Provided entries

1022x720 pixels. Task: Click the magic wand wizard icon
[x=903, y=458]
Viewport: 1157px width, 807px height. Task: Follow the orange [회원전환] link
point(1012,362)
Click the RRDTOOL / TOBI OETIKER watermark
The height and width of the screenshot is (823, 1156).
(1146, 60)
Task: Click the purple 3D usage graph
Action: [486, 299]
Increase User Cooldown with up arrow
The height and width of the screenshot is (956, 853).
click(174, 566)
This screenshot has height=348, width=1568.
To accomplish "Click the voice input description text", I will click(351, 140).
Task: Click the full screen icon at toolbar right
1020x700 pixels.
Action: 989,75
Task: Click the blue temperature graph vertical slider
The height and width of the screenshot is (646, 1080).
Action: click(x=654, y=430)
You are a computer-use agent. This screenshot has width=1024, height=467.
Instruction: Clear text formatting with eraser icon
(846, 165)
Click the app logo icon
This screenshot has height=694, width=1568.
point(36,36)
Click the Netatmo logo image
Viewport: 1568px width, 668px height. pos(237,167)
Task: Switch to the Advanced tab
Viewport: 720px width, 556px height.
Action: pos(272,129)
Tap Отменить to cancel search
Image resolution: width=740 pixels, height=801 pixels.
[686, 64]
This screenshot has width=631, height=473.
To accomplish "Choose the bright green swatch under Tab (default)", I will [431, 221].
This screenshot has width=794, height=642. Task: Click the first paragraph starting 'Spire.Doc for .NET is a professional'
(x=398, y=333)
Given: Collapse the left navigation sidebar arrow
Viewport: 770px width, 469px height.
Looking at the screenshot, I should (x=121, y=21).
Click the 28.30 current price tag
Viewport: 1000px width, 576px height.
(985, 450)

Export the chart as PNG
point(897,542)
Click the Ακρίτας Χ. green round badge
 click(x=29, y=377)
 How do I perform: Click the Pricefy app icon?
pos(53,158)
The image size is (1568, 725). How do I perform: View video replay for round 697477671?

Instructions to follow
Gather up every line in the data above that contains the word "accomplish", copying each one.

Answer to this task
To accomplish "Click the voice input description text", I will click(351, 140).
To accomplish "Choose the bright green swatch under Tab (default)", I will [431, 221].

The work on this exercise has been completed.